The utility company explained that the way they do the calculation is they add up your bill for the last year, then add 10% and divide by twelve.

I made a guesstimate based on what we’d been paying to the previous company and I’ve been setting aside at least $340 every month, regardless of how much the bill actually is.  I’ve been paying the utility company the amount that is due, and then I’ve been pushing $120 to a savings sub-account at ING Direct.

Here are the bill amounts for the last twelve months. Before you gasp in horror, please remember a few points:

  1. We live in the Arizona desert where temperatures rise close to 120°F.
  2. Ours is an all electric home: electric stove, electric water heater.
  3. We use a timer on our water heater and heat the water only during critical times as necessary.
  4. We take advantage of the Time Savings plan through our utility company and attempt to use the bulk of our electricity during off peak hours – which is a bit difficult since the hours are 9pm to 9am and weekends.
  5. Someone is home 24 hours a day – meaning we cannot do as some people and turn the air off for 10 hours a day while they are at work.
  6. We keep our air conditioning unit no lower than 78°F during the summer in the daytime and we rarely turn on the heater during the winter.  We do lower the temperature to 76° during the night hours when the rates are lower.
  7. Three of us work from home several days each week, using electrical equipment: computers, power tools.
  8. We cook 2-3 homemade meals each day, this cannot be done between the off peak hours on weekdays.
  • July 2011: $381.17
  • August 2011: $458.25
  • September 2011: $439.52
  • October 2011: $347.68
  • November 2011: $222.08
  • December 2011: $189.20
  • January 2012: $213.68
  • February 2012: $207.37
  • March 2012: $140.96 (this was an extremely short cycle 20 days)
  • April 2012: $214.67
  • May 2012: $313.34
  • June 2012: $325.87

The totals for the last twelve months comes to $3453.79.  10% is $345.38.

The total of the electricity usage, plus 10% comes to $3799.17 and divided by 12 equals $316.60 each month.  I have been over saving by approximately $25 each month. That’s okay, I like having a little bit of padding in case the electricity bill should go higher for whatever reason on any given month. Due to the fact that Mr. A does some of his work here on our property, which usually means using power tools and therefore, electricity, it could be higher at random.
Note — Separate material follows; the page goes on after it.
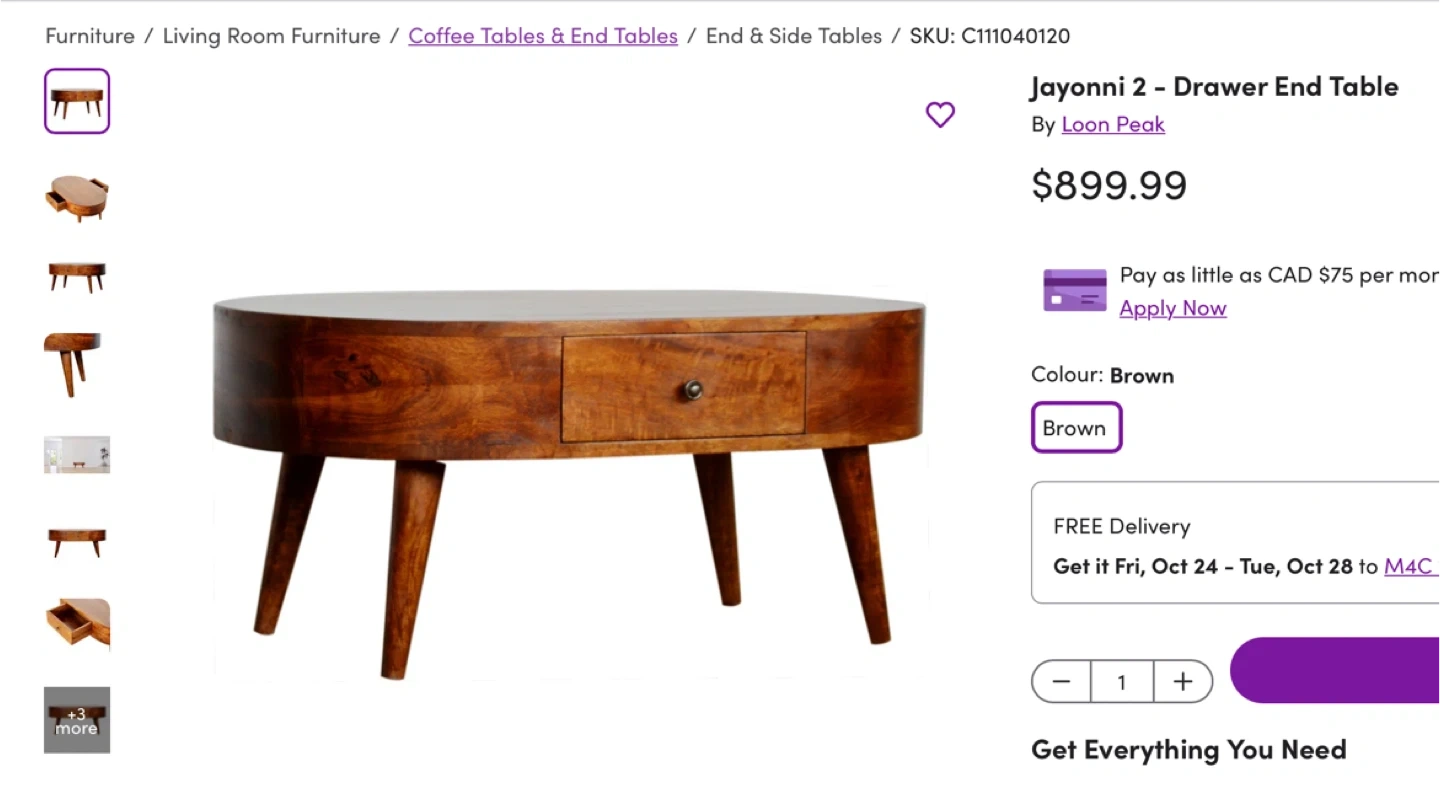
Task: View the room scene thumbnail
Action: click(x=77, y=454)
Now the trick comes in figuring out how much money should be in my savings account right now, to cover us for the summer months.  I’m budgeting about $340 each month.  Here are the amounts I’m estimating to see for the upcoming bills – last year’s amount, plus 10%:

  • July: $419 (-$340 = $79)
  • August: $504 (-$340 = $164)
  • September: $483 (-$340 = $143)
  • October: $382 (-$340 = $42)

So by my calculations, I should have $428 in my electricity savings account to ensure that we will have enough money to pay these bills each month, in effect creating my own budget payment plan.
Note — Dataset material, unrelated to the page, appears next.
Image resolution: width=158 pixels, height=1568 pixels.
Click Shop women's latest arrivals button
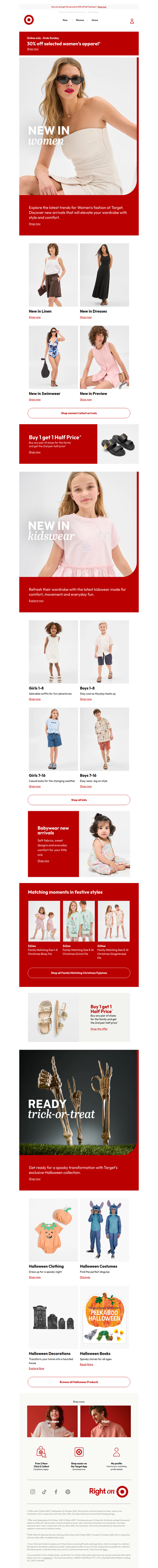(x=79, y=413)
I happen to have $851 in that particular sub-account.  As I mentioned, I have been setting aside $25 more each month than need be, and it looks like I also did not retrieve money from this account to help cover last summer’s bills once or maybe twice. I will probably leave the money there for the time being. I am also considering using $200 to pay toward some credit card debt.

Do you participate in the budget plan with your utility company, or do you manage your own?  Or do you just pay the bill each month as it comes?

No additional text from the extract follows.